ReachNow drivers are paid hourly, in addition to incremental compensation for trips. Uber and Lyft drivers are paid per ride.

ReachNow Chief Customer Officer Simon Broesamle. (Photo via ReachNow)

Simon Broesamle, chief customer officer with ReachNow, said the company went through 40 iterations of the redesign before landing on the final version. He said the app, which has below a 3-star rating on the App Store and Google Play, “has not lived up to our standards.” ReachNow analyzed member data and feedback gathered over the past two years to drive the changes.

“It’s been our No. 1 priority over the past eight months,” he said. “We wanted to completely reinvent the experience.”

ReachNow is not only challenging Uber and Lyft, but traditional car rental companies as well. Broesamle said lots of people rent a car for multiple days and go out of town; ReachNow offers discounted prices for multi-hour or multi-day use. ReachNow will also soon allow members to schedule a free-floating car up to 30 days in advance and have the vehicle delivered to a location of their choice.

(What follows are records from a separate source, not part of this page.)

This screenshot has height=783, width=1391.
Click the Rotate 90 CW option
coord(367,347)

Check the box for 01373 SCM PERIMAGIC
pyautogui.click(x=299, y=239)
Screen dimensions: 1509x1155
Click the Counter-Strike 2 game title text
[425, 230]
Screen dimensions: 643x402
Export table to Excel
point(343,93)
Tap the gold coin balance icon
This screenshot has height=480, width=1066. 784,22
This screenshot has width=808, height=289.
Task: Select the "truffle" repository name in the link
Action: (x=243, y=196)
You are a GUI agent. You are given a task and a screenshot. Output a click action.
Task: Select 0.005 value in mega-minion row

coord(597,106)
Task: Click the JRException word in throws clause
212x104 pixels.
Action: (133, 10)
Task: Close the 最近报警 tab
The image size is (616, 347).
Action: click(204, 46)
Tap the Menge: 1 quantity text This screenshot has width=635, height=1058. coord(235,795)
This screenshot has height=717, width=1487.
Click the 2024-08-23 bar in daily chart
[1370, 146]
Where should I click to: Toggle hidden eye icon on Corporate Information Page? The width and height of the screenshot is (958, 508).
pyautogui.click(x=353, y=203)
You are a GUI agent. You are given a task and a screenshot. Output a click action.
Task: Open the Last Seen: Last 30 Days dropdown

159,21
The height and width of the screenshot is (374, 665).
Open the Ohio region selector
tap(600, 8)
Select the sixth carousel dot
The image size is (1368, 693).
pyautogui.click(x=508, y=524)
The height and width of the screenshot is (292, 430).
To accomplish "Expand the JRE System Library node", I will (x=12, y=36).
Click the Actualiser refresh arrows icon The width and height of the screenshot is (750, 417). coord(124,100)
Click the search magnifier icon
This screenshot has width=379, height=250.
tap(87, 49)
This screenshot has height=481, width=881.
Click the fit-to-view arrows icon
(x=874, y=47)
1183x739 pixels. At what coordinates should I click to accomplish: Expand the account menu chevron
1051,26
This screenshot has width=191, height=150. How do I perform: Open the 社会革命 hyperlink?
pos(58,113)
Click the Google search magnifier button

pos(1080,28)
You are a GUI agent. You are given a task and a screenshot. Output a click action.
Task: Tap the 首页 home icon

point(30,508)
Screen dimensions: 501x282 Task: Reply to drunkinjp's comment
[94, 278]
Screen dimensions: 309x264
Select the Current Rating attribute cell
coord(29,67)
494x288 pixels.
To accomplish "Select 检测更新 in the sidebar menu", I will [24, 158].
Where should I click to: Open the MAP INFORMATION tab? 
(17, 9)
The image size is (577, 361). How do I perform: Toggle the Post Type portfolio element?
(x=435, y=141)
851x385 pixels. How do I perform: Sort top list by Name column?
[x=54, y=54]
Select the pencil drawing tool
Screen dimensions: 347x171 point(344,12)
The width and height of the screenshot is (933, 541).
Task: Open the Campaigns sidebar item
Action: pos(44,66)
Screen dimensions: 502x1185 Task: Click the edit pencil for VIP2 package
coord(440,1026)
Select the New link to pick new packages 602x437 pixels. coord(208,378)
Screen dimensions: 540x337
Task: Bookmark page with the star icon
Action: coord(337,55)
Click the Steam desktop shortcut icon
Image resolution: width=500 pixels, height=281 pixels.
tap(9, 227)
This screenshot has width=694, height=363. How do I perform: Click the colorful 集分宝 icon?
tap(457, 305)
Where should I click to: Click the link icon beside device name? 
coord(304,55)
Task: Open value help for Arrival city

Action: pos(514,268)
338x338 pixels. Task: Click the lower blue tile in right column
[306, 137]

Other use cases include people renting cars on the weekends for several hours to run errands, or for rides to and from the airport, where ReachNow has a dedicated lot in Seattle and Portland.

ReachNow has more than 1,000 vehicles across Seattle (700), Portland, and New York, where it recently ended its free-floating service but still operates a residential building fleet. It is also providing dedicated vehicles for apartment buildings in Seattle and Intel employees in Portland.

ReachNow, which agreed to merge with Daimler-owned rival car2go in March, is one of several new tech-fueled options that help people move around a city without owning a car. The app-based transportation kicked into gear when Uber and Lyft gained traction several years ago and a rush of other services are now available, from car-sharing apps like Getaround to the scooters that are attracting immense amounts of venture capital dollars.

Broesamle said ReachNow will continue to find new ways to leverage its vehicles and add more contextually-relevant personalization features. It plans to partner with other companies, like bike-sharing services, for example. A loyalty program could also come in the future.

“What is the Amazon Prime of mobility?” he said. “We want to create an ecosystem that is so compelling that people come back to us as the go-to place each and every time.”

ReachNow employs 64 people, with 60 in Seattle. It has nearly 100,000 members across the three cities who have traveled 12 million shared miles. A spokesperson declined to provide details about city expansion.